» **Prompt**
Format the data below as a Markdown table with the columns Row and Text, placing each line in its own numbered row. Omit blank lines and the pictures.

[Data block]
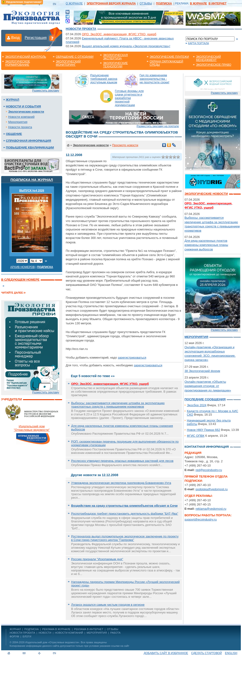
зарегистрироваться (132, 357)
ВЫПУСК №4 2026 (31, 190)
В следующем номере (20, 279)
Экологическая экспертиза (115, 57)
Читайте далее (12, 292)
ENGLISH (231, 653)
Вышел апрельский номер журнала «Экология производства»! (126, 46)
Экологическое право (213, 64)
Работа (115, 632)
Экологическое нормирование (17, 63)
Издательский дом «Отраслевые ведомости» (52, 642)
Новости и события (23, 106)
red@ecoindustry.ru (209, 470)
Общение (14, 134)
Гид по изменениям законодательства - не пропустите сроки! (154, 78)
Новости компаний (21, 117)
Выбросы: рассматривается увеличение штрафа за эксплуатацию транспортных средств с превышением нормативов (118, 404)
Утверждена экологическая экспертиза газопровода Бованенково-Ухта (121, 483)
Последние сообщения (205, 399)
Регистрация (36, 38)
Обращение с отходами (74, 56)
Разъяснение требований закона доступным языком (103, 78)
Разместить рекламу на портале (158, 126)
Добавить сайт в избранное (166, 653)
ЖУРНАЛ (15, 629)
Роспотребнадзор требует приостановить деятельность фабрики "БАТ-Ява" (124, 513)
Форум (14, 636)
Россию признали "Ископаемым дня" (97, 559)
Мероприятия (17, 122)
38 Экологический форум (202, 371)
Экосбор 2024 (196, 405)
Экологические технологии (115, 64)
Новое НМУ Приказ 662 (203, 430)
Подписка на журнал (32, 180)
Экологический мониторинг (68, 63)
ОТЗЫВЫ (146, 3)
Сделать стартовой (206, 653)
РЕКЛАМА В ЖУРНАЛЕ (56, 629)
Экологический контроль (25, 56)
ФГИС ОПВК (195, 435)
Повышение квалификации (30, 147)
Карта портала (198, 43)
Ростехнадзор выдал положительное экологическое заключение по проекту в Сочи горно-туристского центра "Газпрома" (124, 538)
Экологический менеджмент (208, 58)
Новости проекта (81, 29)
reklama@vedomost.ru (211, 508)
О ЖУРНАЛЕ (74, 3)
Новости (44, 632)
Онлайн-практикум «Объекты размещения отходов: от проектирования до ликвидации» (207, 386)
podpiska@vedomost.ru (212, 489)
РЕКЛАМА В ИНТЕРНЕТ (88, 629)
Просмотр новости (125, 145)
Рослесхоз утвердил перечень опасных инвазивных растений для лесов (122, 461)
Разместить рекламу (45, 90)
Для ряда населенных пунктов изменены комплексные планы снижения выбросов (206, 245)
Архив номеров (22, 267)
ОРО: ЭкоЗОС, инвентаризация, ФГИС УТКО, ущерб (119, 34)
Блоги (27, 636)
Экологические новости (26, 111)
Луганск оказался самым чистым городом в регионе (108, 604)
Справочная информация (28, 140)
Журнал (12, 99)
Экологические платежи (169, 56)
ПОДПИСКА (31, 629)
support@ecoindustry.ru (200, 519)
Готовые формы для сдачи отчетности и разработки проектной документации (129, 98)
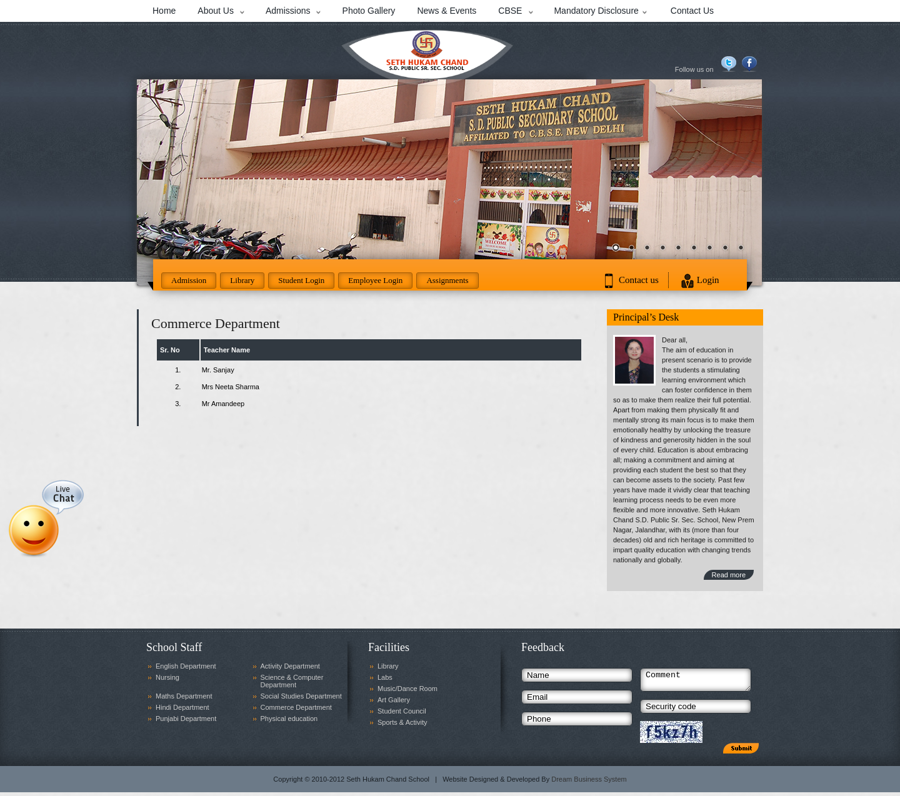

» **Complete answer**
| Row | Text |
|---|---|
| 1 | зарегистрироваться (132, 357) |
| 2 | ВЫПУСК №4 2026 (31, 190) |
| 3 | В следующем номере (20, 279) |
| 4 | Экологическая экспертиза (115, 57) |
| 5 | Читайте далее (12, 292) |
| 6 | ENGLISH (231, 653) |
| 7 | Вышел апрельский номер журнала «Экология производства»! (126, 46) |
| 8 | Экологическое право (213, 64) |
| 9 | Работа (115, 632) |
| 10 | Экологическое нормирование (17, 63) |
| 11 | Издательский дом «Отраслевые ведомости» (52, 642) |
| 12 | Новости и события (23, 106) |
| 13 | red@ecoindustry.ru (209, 470) |
| 14 | Общение (14, 134) |
| 15 | Гид по изменениям законодательства - не пропустите сроки! (154, 78) |
| 16 | Новости компаний (21, 117) |
| 17 | Выбросы: рассматривается увеличение штрафа за эксплуатацию транспортных средств с превышением нормативов (118, 404) |
| 18 | Утверждена экологическая экспертиза газопровода Бованенково-Ухта (121, 483) |
| 19 | Последние сообщения (205, 399) |
| 20 | Регистрация (36, 38) |
| 21 | Обращение с отходами (74, 56) |
| 22 | Разъяснение требований закона доступным языком (103, 78) |
| 23 | Разместить рекламу на портале (158, 126) |
| 24 | Добавить сайт в избранное (166, 653) |
| 25 | ЖУРНАЛ (15, 629) |
| 26 | Роспотребнадзор требует приостановить деятельность фабрики "БАТ-Ява" (124, 513) |
| 27 | Форум (14, 636) |
| 28 | Россию признали "Ископаемым дня" (97, 559) |
| 29 | Мероприятия (17, 122) |
| 30 | 38 Экологический форум (202, 371) |
| 31 | Экосбор 2024 (196, 405) |
| 32 | Экологические технологии (115, 64) |
| 33 | Новое НМУ Приказ 662 (203, 430) |
| 34 | Подписка на журнал (32, 180) |
| 35 | Экологический мониторинг (68, 63) |
| 36 | ОТЗЫВЫ (146, 3) |
| 37 | Сделать стартовой (206, 653) |
| 38 | РЕКЛАМА В ЖУРНАЛЕ (56, 629) |
| 39 | Экологический контроль (25, 56) |
| 40 | ФГИС ОПВК (195, 435) |
| 41 | Повышение квалификации (30, 147) |
| 42 | Карта портала (198, 43) |
| 43 | Ростехнадзор выдал положительное экологическое заключение по проекту в Сочи горно-туристского центра "Газпрома" (124, 538) |
| 44 | Экологический менеджмент (208, 58) |
| 45 | Новости проекта (81, 29) |
| 46 | reklama@vedomost.ru (211, 508) |
| 47 | О ЖУРНАЛЕ (74, 3) |
| 48 | Новости (44, 632) |
| 49 | Онлайн-практикум «Объекты размещения отходов: от проектирования до ликвидации» (207, 386) |
| 50 | podpiska@vedomost.ru (212, 489) |
| 51 | РЕКЛАМА В ИНТЕРНЕТ (88, 629) |
| 52 | Просмотр новости (125, 145) |
| 53 | Рослесхоз утвердил перечень опасных инвазивных растений для лесов (122, 461) |
| 54 | Разместить рекламу (45, 90) |
| 55 | Для ряда населенных пунктов изменены комплексные планы снижения выбросов (206, 245) |
| 56 | Архив номеров (22, 267) |
| 57 | ОРО: ЭкоЗОС, инвентаризация, ФГИС УТКО, ущерб (119, 34) |
| 58 | Блоги (27, 636) |
| 59 | Экологические новости (26, 111) |
| 60 | Луганск оказался самым чистым городом в регионе (108, 604) |
| 61 | Справочная информация (28, 140) |
| 62 | Журнал (12, 99) |
| 63 | Экологические платежи (169, 56) |
| 64 | ПОДПИСКА (31, 629) |
| 65 | support@ecoindustry.ru (200, 519) |
| 66 | Готовые формы для сдачи отчетности и разработки проектной документации (129, 98) |